Workers in national security-related positions fear retaliation if they question U.S. military support for Israel.
Days after reporting revealed that State Department officials were cracking down on the use of any language in press materials that called for halting civilian casualties in Gaza, Biden administration staffers reported that a similar “culture of silence” has become pervasive across federal agencies since Hamas attacked Israel 11 days ago.
Despite claims by the White House that it welcomes “a range of views” in internal meetings on the crisis in Israel and Palestine, HuffPost reported that numerous staff members have had interactions in the last week and a half that left them feeling as though any criticism of Israel’s U.S.-backed onslaught in Gaza, which has killed roughly 3,450 Palestinians, will not be tolerated.
One official told HuffPost that with U.S. President Joe Biden releasing a statement last week pledging support for Israel and asserting the country had the “right to defend itself” without any mention of limiting civilian casualties or operating within the bounds of international law, it took them several days to feel able to bring up the likely long-term consequences of a U.S.-backed massacre in Gaza.
“It took me till Wednesday or Thursday to have the courage to say, ‘I don’t think it would be good for America if we are seen as responsible for killing Palestinian children,’” the official told the outlet. “There was awkward silence like a pin could drop, and I’m like, ‘Are they going to report me to the House Un-American Activities Committee?’”
The internal pressure to avoid questioning the administration’s decision to provide Israel with additional military support has mirrored the White House’s public-facing response, with Press Secretary Karine Jean-Pierre telling a reporter on October 10 that statements from progressive lawmakers who have called for a cease-fire were “repugnant” and “disgraceful.”
Inside the White House, another official told HuffPost, “It feels like post-9/11 where you feel like your thoughts are being policed, and you’re really afraid of being seen as anti-American or an antisemite.”
Younger staffers have begun “self-censorship,” a career federal employee told the outlet, with workers in national security-related posts in particular reporting fears of retaliation if they speak out against the United States’ continued support for a campaign that has already killed and injured thousands and is expected to be even more destructive if Israel launches an expected ground assault.

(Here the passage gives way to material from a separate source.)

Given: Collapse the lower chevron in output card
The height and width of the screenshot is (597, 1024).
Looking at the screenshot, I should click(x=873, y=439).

Some of the concerns, which are especially prevalent among civil servants and staffers with Arab or Muslim backgrounds, have apparently reached high-level officials, as HuffPost reported White House Chief of Staff Jeff Zients is now planning to hold a “listening session with Muslim, Arab, and Palestinian staff to hear from them directly” about the crisis in the Middle East.

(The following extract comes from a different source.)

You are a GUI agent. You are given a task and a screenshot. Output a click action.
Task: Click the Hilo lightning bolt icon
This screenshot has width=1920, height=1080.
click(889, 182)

The staffers expressed doubt that the session will lead to the Biden administration rethinking its backing of Israel, where the U.S. has sent $260 billion in military and economic aid since World War II.

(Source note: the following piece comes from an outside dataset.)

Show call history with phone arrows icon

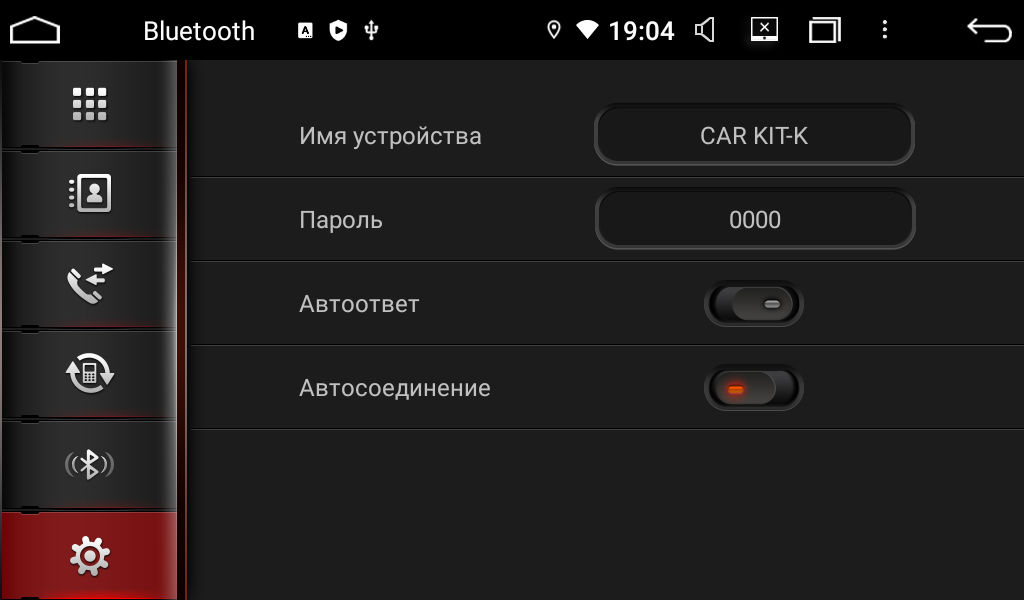click(x=89, y=283)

“One reason to want a diverse staff is to have a variety of inputs into your decision-making, not just to check a box on a little quota sheet—you want to benefit from the more informed decision-making that happens from a broader set of experiences having a seat at the table,” a staff member told HuffPost. “The inner, inner circle on these issues is not at all diverse.”
Mitchell Plitnick, president of nonprofit organization ReThinking Foreign Policy, said the anxiety among White House staffers who are concerned for Palestinian lives is reflective of “the ‘thought police’ nature of this administration, indeed this whole country, in 2023.”
“The Biden administration should be calling for a cease-fire and working towards minimizing the loss of Palestinian and Israeli life,” said IfNotNow, a Jewish-led Palestinian rights group, “not silencing staffers who care about the people in Gaza.”